Rethinking Theological Training?

I have spoken to a number of Diocesan Counsellors about what causes stress in clergy and normally the first thing that they say is a single word “Isolation”. It is similarly cited as the greatest cause of psychological health problems for clergy in the literature, connected to the unique demands and occupational hazards associated with full time ministry, for example this paper.

However, I interviewed one Diocesan Counsellor who didn’t mention it at all. She asked me whether she had identified the same stressors as the other counsellors and so I asked her about isolation, this was her response:

“Our clergy don’t suffer from isolation in general. We have a very good local training scheme that they all seem to go on. They stay in their communities with their friends and family, then they all get curacies in the Diocese, then they tend to stay after that. They have cell groups on the local training scheme and so they continue to meet in their cells groups even when they are incumbents, as well as being near their families and friends are close by.

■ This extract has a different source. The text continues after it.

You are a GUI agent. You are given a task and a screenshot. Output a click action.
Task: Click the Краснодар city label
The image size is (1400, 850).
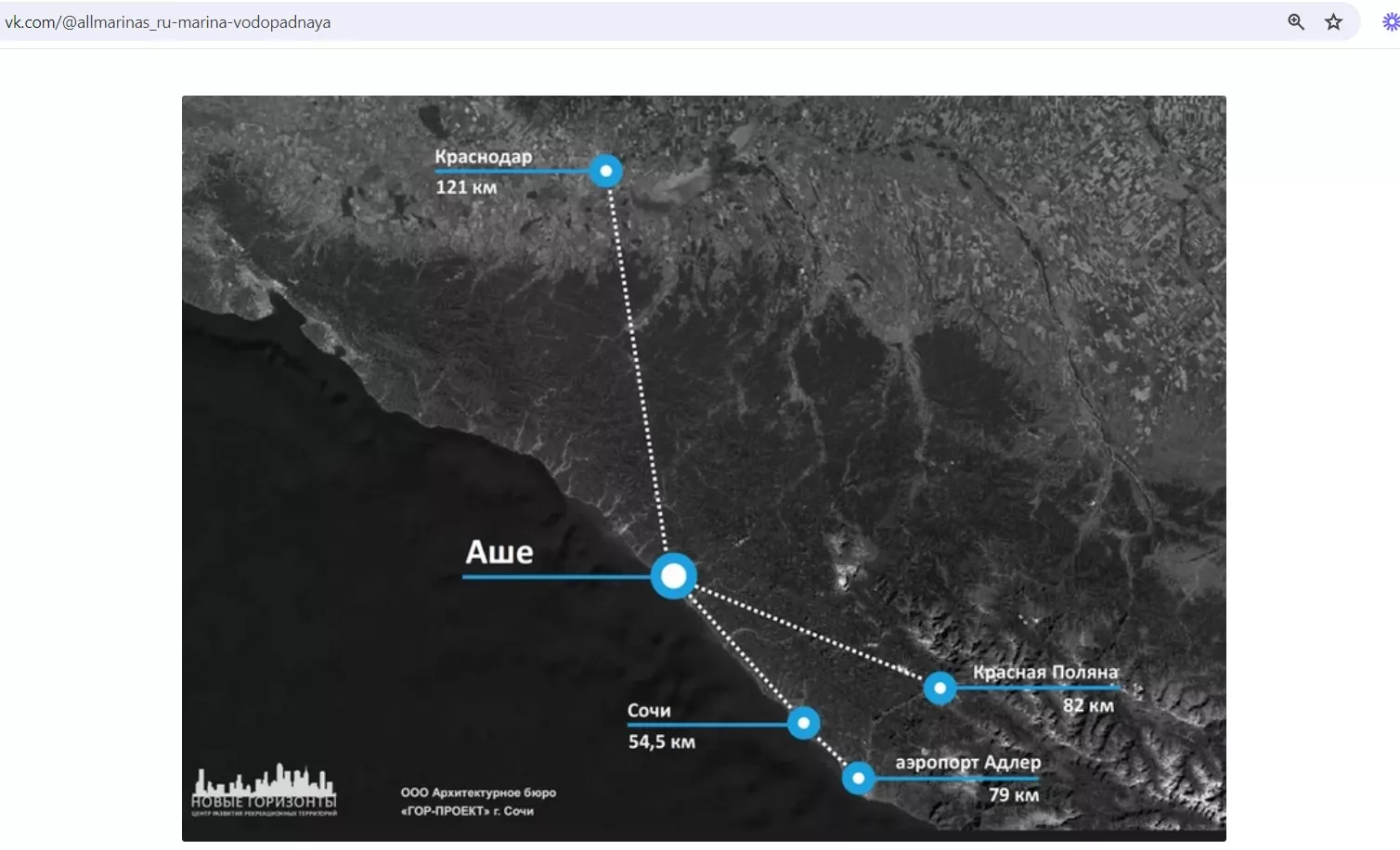[x=483, y=157]
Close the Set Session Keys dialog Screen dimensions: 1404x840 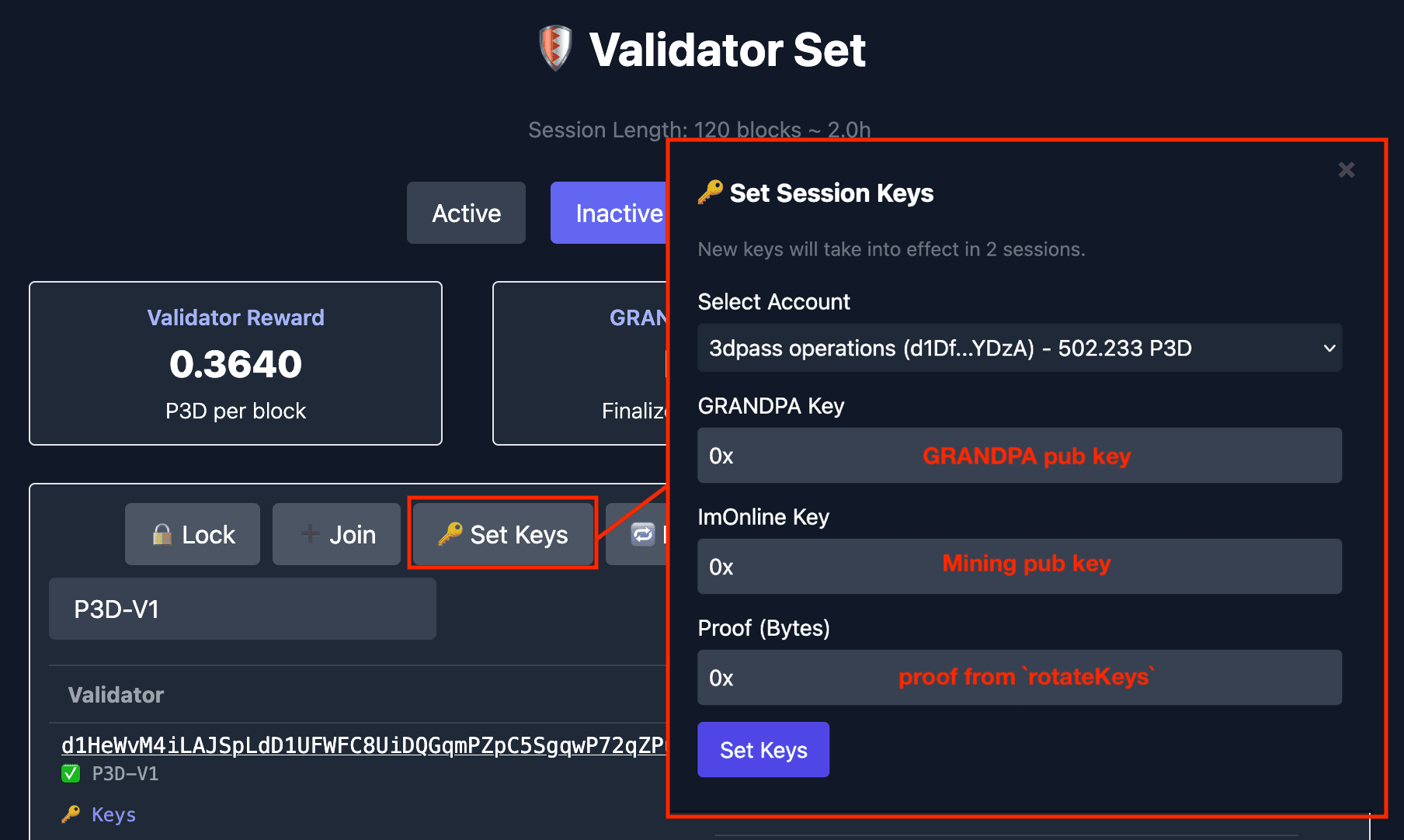(1346, 169)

I was staggered. It is genius – why doesn’t that happen in all dioceses? I know there is some anxiety about colleges versus courses. The belief has been that there is a better ‘priestly formation’ in colleges because people have to go and live with each other for three years and so all the sharp edges get knocked off them. However, I did hear of some research that contradicted this, it found that training courses actually gave better formation. It is because married clergy at colleges live off campus in a house with their family and don’t have much time informally interacting with their fellow students. However, those on courses come from all traditions and all have to go away together on residentials throughout the year, where they stay up late in the bar debating. (Maybe that last bit was just me!)

Psephizo asks the question “Is it time to scrap the curacy?” (Read the article to see all the issues he identifies). There are significant impacts on families of curates that could be alleviated by them staying close to home for training, curacy and incumbency. There are also power issues between the curate and the training incumbent. These power issues are similar to problems in Universities between the doctoral student and their supervisor, this has been mitigated by providing two supervisors at universities and that seems to work.

If it was up to me I would run the training and the curacy in tandem, with the ordinand/curate living in their own home and doing placements in various local parishes to learn from several different incumbents in the diocese. They would also have a training incumbent who oversaw all this. They would need to be provided with a stipend and housing expenses. The period of training could be flexible depending upon the life experience of the ordinand.

2 thoughts on “Rethinking Theological Training?”

  1. As someone observing this from the start of my training into ordained local ministry I am fully in favour of local training. Obviously I am biased because this is what I am doing (albeit in one parish not several, apart from my three-month placement in year 3) and I would not be able to do it in any other way, but given the impact on whole families of having someone having to go away for training and then move, staying locally would so reduce stress. Perhaps there would be other problems – like making the move from being a lay person to ordained in your own community which requires a shift on all sides – but the support of friends as well as family is vital to clergy.

    I wonder if the way that clergy are expected to move for training, then curacy, then incumbency is a legacy from the days when it was just men and a wife was expected not to work and just follow her husband around the country, never mind the impact on her and the rest of the family.